**About this exercise:** Please transcribe the data that follows without the pictures, keeping every word the same.

**Source data:**
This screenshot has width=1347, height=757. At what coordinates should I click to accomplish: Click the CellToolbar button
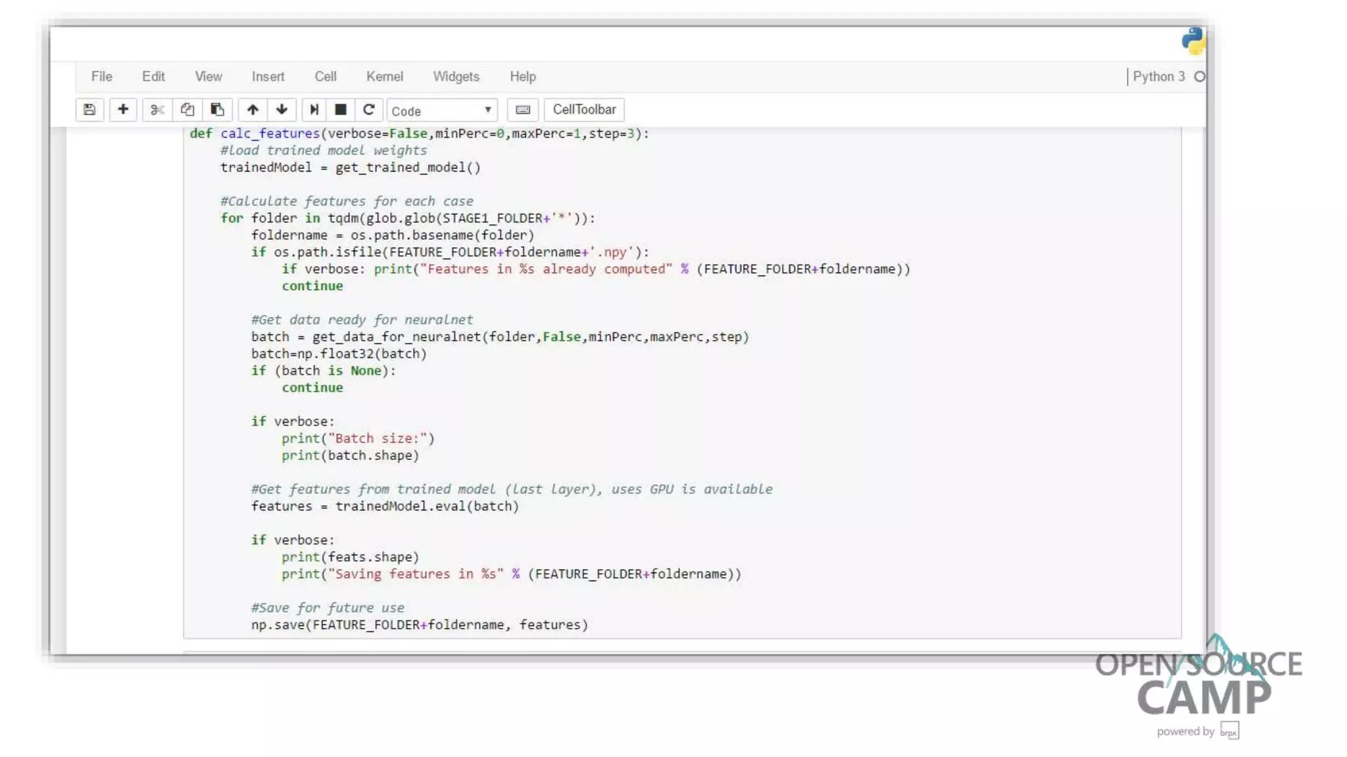pos(584,110)
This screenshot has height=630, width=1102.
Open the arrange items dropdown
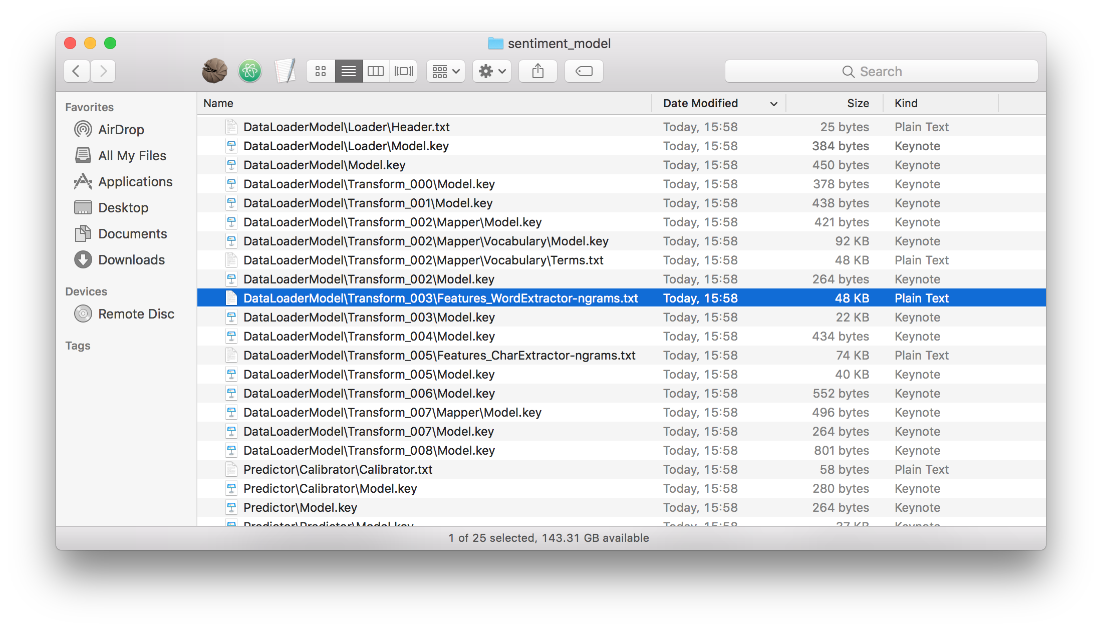[445, 71]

**Answer box:**
This screenshot has width=1347, height=757. At what coordinates should I click to accomplish: Click the CellToolbar button
pos(584,110)
This screenshot has height=630, width=1102.
Open the arrange items dropdown
[445, 71]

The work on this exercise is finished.